Work task. In the following listing, find the lines containing "axis" and report them.

■ ■ ■ ■ ■

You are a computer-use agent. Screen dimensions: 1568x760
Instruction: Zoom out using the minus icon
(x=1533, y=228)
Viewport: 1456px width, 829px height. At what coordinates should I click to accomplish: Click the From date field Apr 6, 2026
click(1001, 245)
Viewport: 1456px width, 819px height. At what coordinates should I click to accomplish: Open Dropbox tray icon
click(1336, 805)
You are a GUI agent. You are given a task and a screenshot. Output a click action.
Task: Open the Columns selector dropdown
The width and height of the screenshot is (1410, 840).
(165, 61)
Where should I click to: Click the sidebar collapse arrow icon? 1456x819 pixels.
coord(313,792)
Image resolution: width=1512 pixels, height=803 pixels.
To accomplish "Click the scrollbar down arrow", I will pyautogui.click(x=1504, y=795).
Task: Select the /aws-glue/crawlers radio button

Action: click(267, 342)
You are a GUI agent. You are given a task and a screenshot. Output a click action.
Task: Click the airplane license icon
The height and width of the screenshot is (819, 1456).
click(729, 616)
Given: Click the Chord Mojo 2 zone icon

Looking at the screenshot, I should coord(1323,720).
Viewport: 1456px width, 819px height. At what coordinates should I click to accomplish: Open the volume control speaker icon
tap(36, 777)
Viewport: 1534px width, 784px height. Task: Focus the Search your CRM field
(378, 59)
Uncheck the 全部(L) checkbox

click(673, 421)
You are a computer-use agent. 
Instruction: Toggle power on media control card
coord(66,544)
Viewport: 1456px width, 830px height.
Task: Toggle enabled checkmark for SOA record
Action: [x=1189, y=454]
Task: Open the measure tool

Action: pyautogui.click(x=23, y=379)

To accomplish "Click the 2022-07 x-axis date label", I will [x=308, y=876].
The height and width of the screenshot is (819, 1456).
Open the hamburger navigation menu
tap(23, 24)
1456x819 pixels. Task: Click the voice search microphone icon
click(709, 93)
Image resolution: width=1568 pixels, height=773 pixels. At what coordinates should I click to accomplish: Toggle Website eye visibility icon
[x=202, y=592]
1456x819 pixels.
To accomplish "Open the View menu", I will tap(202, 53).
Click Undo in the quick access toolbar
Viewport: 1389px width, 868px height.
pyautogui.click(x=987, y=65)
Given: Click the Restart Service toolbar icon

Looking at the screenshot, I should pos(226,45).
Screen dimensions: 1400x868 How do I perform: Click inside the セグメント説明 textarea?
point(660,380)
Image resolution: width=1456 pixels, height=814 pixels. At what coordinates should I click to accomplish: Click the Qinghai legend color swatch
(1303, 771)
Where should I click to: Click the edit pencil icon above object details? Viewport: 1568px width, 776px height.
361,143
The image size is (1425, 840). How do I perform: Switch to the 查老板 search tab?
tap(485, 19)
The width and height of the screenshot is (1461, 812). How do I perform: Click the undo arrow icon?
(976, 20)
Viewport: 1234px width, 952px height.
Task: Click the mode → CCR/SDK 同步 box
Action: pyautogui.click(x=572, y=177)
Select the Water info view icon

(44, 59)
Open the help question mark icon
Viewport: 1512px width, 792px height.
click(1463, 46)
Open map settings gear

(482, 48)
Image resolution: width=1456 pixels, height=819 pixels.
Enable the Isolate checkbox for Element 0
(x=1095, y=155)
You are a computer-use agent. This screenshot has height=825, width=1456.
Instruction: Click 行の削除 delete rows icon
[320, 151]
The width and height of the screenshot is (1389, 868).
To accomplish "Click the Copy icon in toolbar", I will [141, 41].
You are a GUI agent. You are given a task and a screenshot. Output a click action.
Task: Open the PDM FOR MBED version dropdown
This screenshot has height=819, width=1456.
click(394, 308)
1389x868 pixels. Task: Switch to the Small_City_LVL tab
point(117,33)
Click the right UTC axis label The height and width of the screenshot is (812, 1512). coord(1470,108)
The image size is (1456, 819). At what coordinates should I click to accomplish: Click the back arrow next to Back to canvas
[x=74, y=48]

■ ■ ■ ■ ■

Answer section.
To accomplish "Click the 2022-07 x-axis date label", I will [x=308, y=876].
Click the right UTC axis label The height and width of the screenshot is (812, 1512). coord(1470,108)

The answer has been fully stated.